Pick out every line of the listing below that contains the string "icon", treating uppercase and lowercase as different, and copy each of those lines.

## Begin

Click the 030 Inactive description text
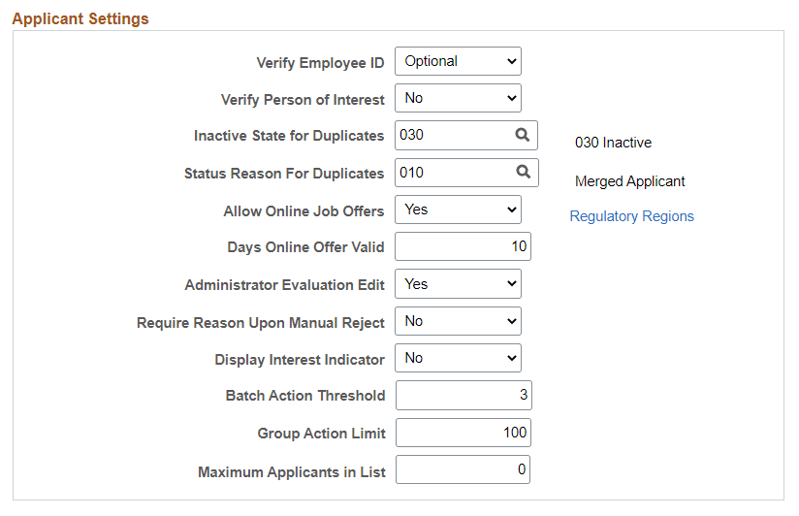The height and width of the screenshot is (516, 799). (x=613, y=143)
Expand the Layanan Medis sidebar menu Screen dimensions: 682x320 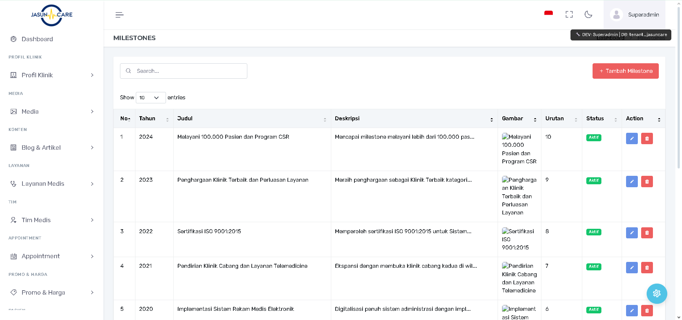point(52,184)
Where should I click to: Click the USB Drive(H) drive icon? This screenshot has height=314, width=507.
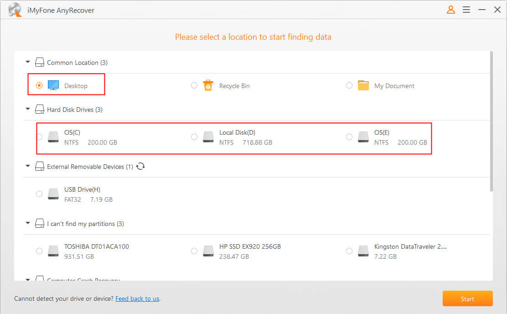[53, 194]
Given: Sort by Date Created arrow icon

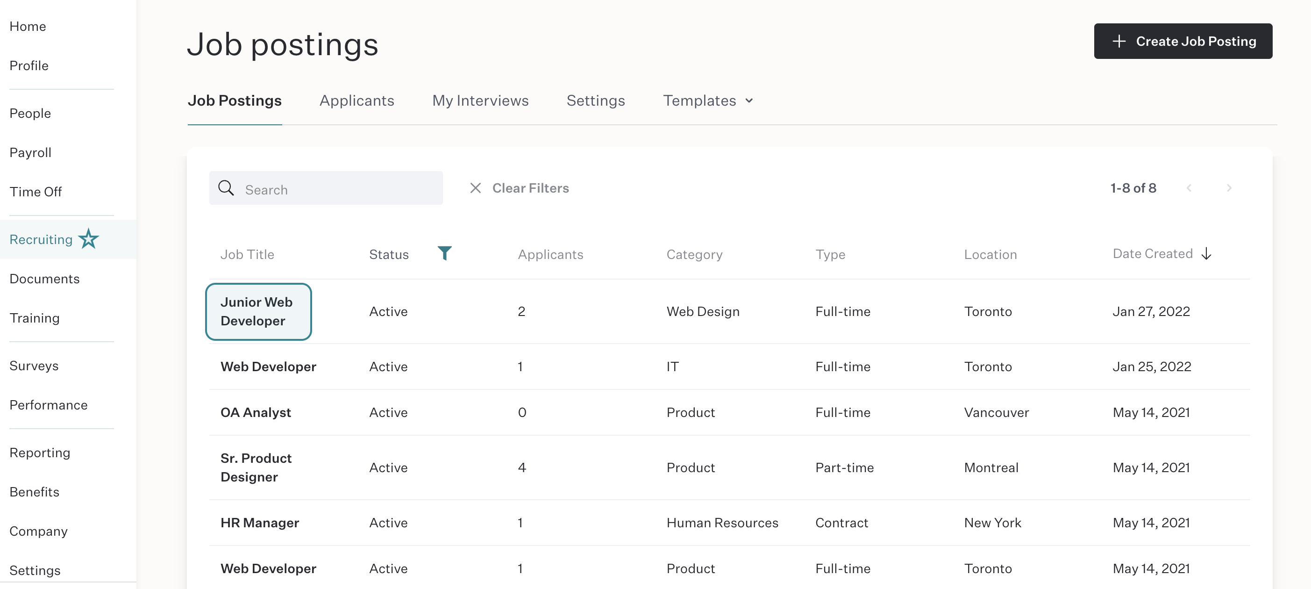Looking at the screenshot, I should pos(1206,254).
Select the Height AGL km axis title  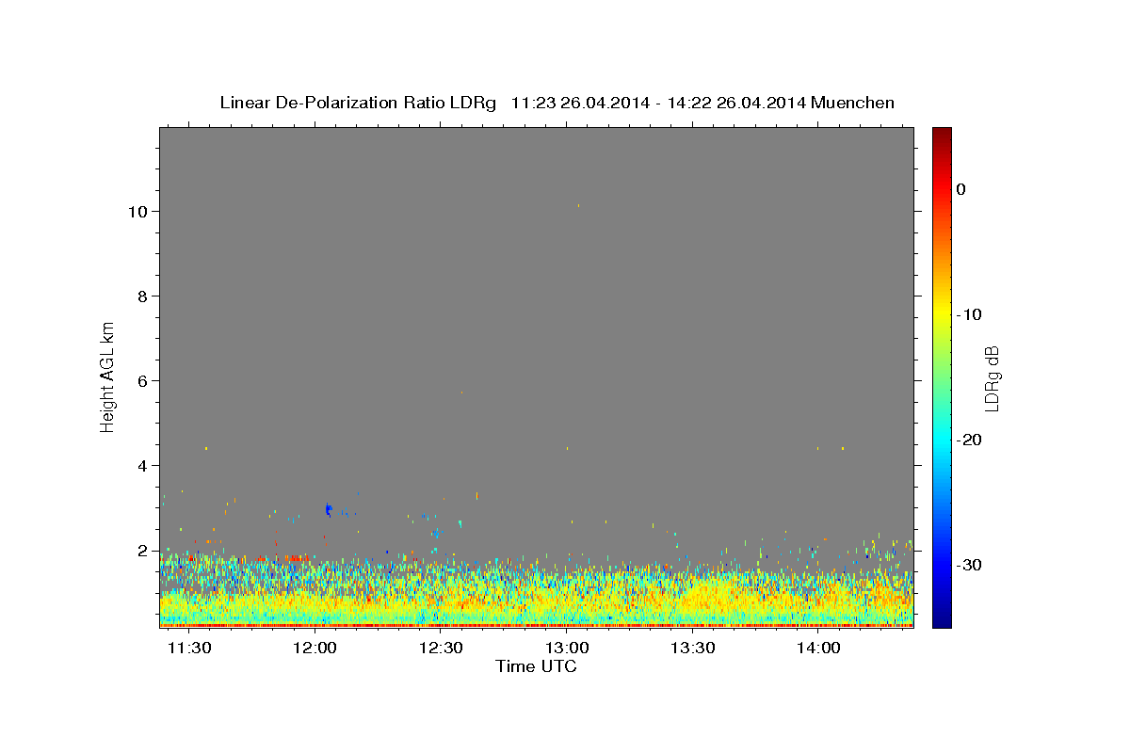click(107, 376)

## End

◆ Completed exercise
Where should I click to: Click the USB Drive(H) drive icon? This screenshot has height=314, width=507.
Given: Sort by Date Created arrow icon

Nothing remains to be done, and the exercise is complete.